# Thread: non-linear 2nd order differential

1. ## non-linear 2nd order differential

y'' + 2x (y')^2= 0

show the general solution, then find an explicit formula for a solution y(x), which also satisfies intial conditions y'(0) =1 and y (0) = 0

where to start?

2. Originally Posted by harveyo
y'' + 2x (y')^2= 0

show the general solution, then find an explicit formula for a solution y(x), which also satisfies intial conditions y'(0) =1 and y (0) = 0

where to start?
Let $u=y^{\prime}\implies u^{\prime}=y^{\prime\prime}$.

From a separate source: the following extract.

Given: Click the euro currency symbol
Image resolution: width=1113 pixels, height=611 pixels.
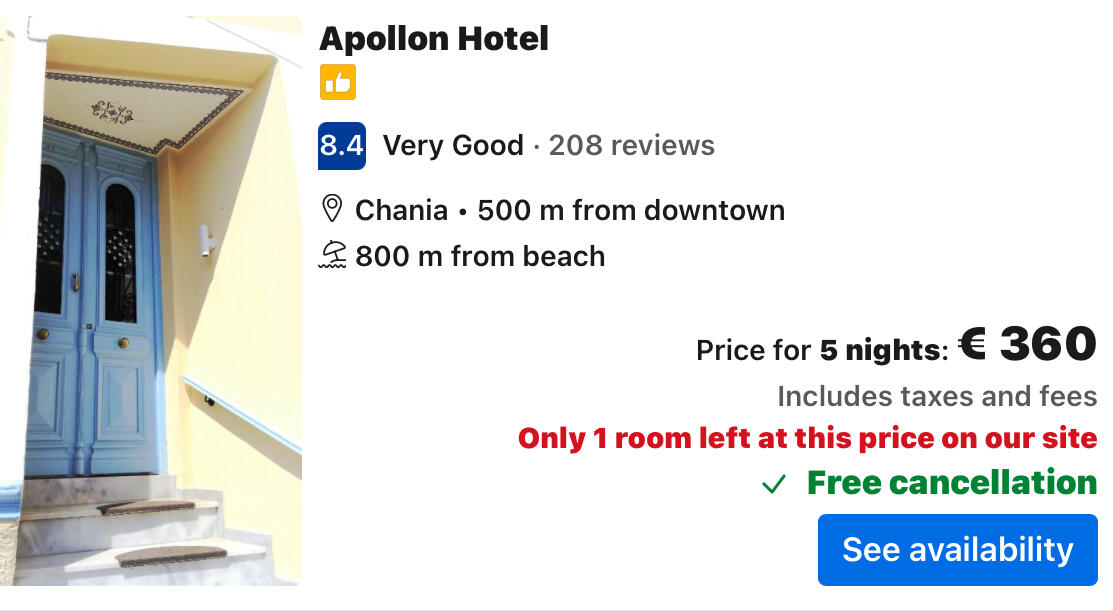Looking at the screenshot, I should click(972, 345).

The equation becomes $u^{\prime}+2xu^2=0\implies u^{\prime}=-2xu^2$. Apply separation of variables to solve for u, where $y^{\prime}\!\left(0\right)=1\implies u\!\left(0\right)=1$.

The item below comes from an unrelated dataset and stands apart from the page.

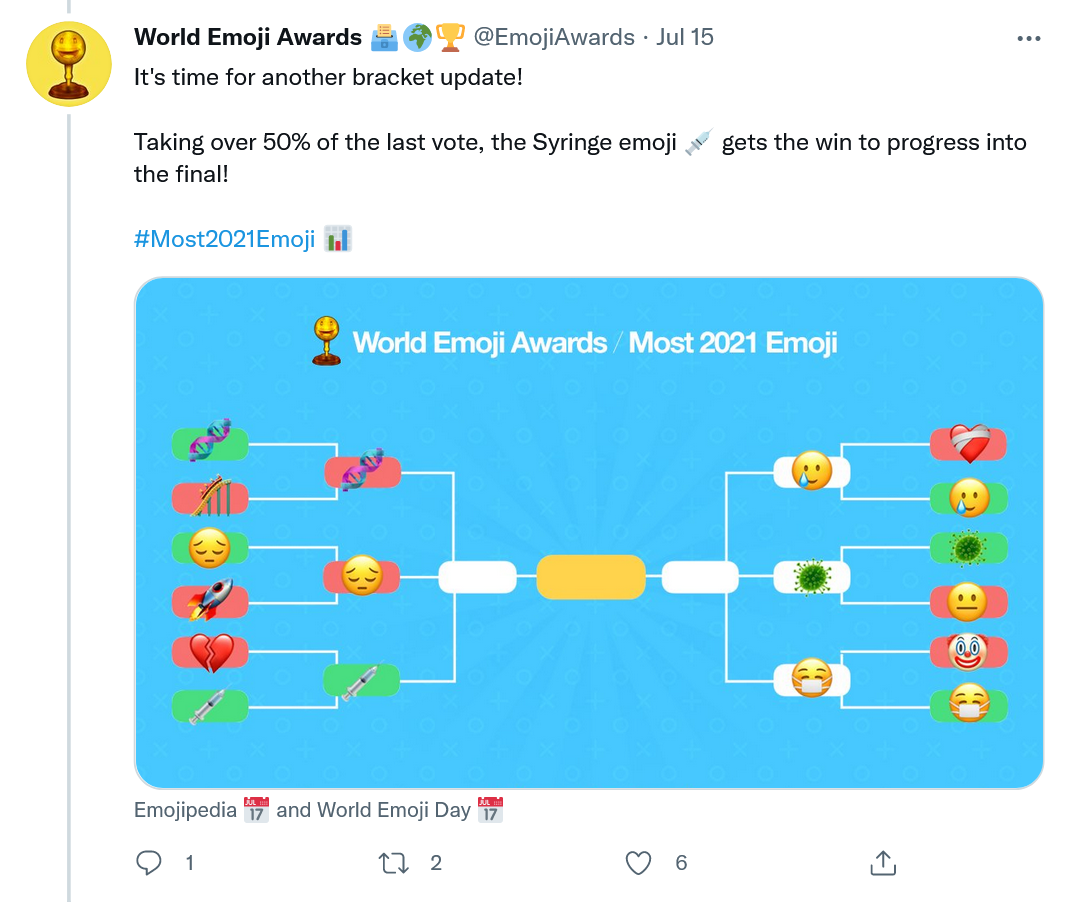Click the rocket emoji in the bracket
The image size is (1071, 909).
pos(210,600)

Then back substitute and solve the resulting differential equation for y.

Can you take it from here?

3. seperation of variables =

u= -2x u^2

dy/dx = -2x u^2

dy/u^2 = -2x dx

integrate both sides

ln u^2 = -x^2 + C

am i doing this correct

4. Originally Posted by harveyo
seperation of variables =

u= -2x u^2

dy/dx = -2x u^2

dy/u^2 = -2x dx

integrate both sides

ln u^2 = -x^2 + C

am i doing this correct
no. $\int \frac 1{u^2}~du ~{\color{red} \ne }~ \ln u^2 + C$ (!)

Note that $\int \frac 1{u^2}~du = \int u^{-2}~du$

by the way, why do you have dy? it should be du

5. du/dx = -2x u^2

du/u = -2x dx

intergrate u ^-2 du = intergrate -2x dx

-u ^-1 = -x^+c

6. Originally Posted by harveyo
du/dx = -2x u^2

du/u = -2x dx
You mean du/u^2

intergrate u ^-2 du = intergrate -2x dx

-u ^-1 = -x^+c
Good. so $u= \frac{1}{x- c}$

And now, since $u= \frac{dy}{dx}$, you still need to solve
$\frac{dy}{dx}= \frac{1}{x- c}$
That should be an easy integral and will introduce a second "constant of integration".